#### What is expected
Can you copy everything from the line containing "Proprietary [490, 1275]" down to the end of the records, word for word and without the pictures?

#### Record excerpts
——————————

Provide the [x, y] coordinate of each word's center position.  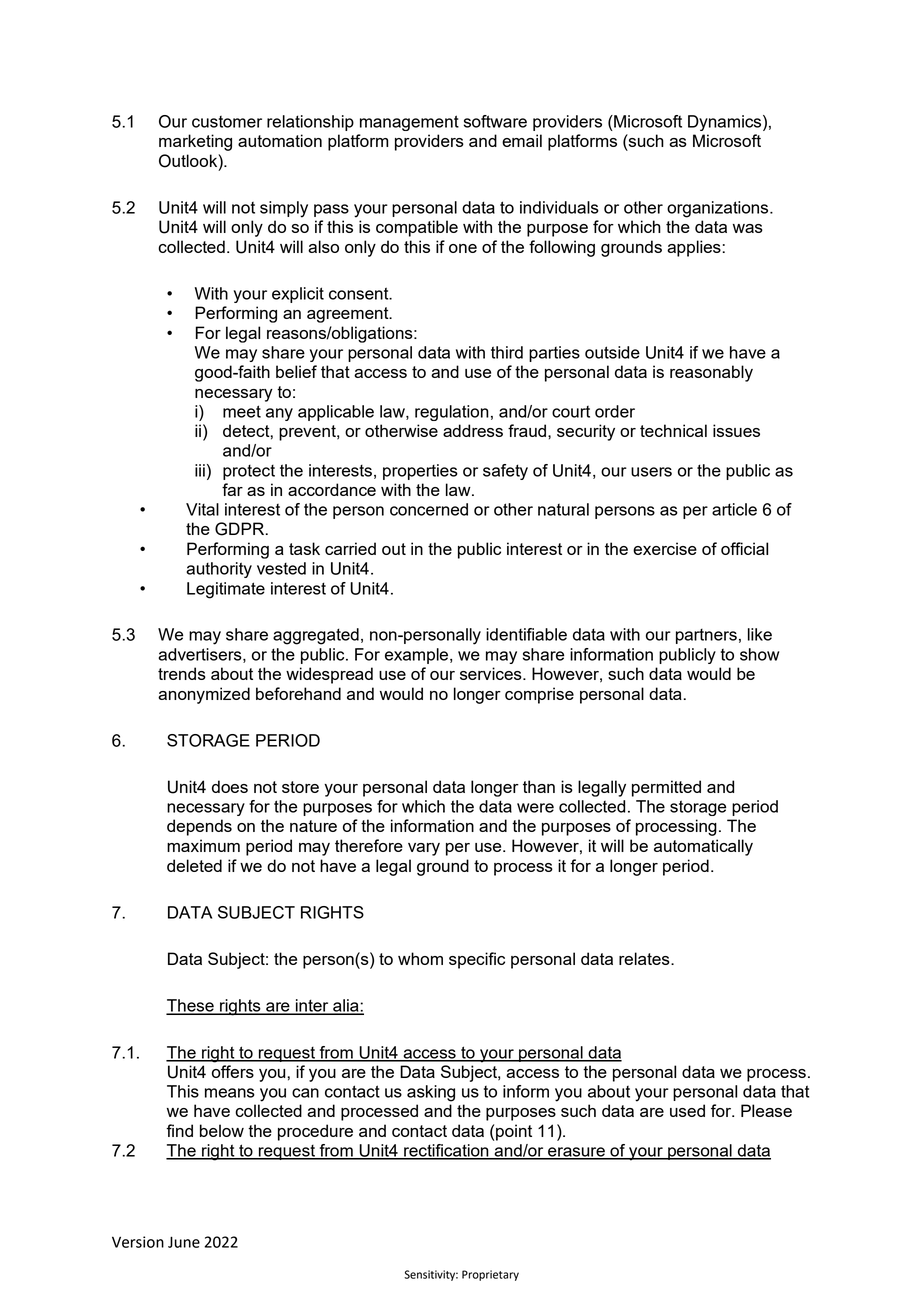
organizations [719, 209]
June [184, 1242]
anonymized [204, 695]
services [492, 673]
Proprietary [490, 1275]
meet [242, 411]
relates [645, 958]
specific [477, 960]
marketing [195, 142]
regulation [452, 413]
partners [706, 636]
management [409, 123]
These [191, 1006]
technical [673, 430]
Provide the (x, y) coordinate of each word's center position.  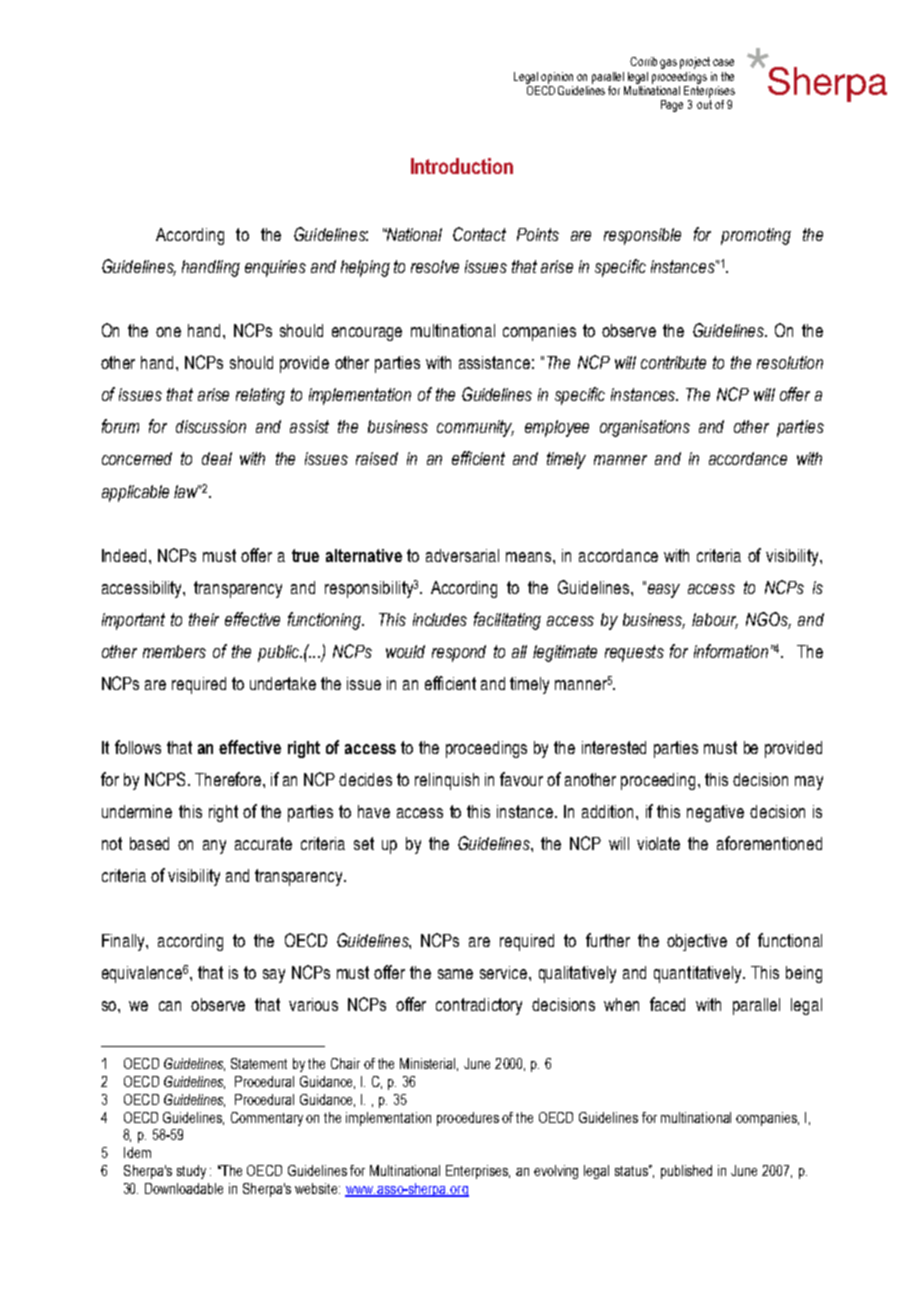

——————————

#### Finished answer
Proprietary [490, 1275]
meet [242, 411]
relates [645, 958]
specific [477, 960]
marketing [195, 142]
regulation [452, 413]
partners [706, 636]
management [409, 123]
These [191, 1006]
technical [673, 430]
Provide the (x, y) coordinate of each word's center position.  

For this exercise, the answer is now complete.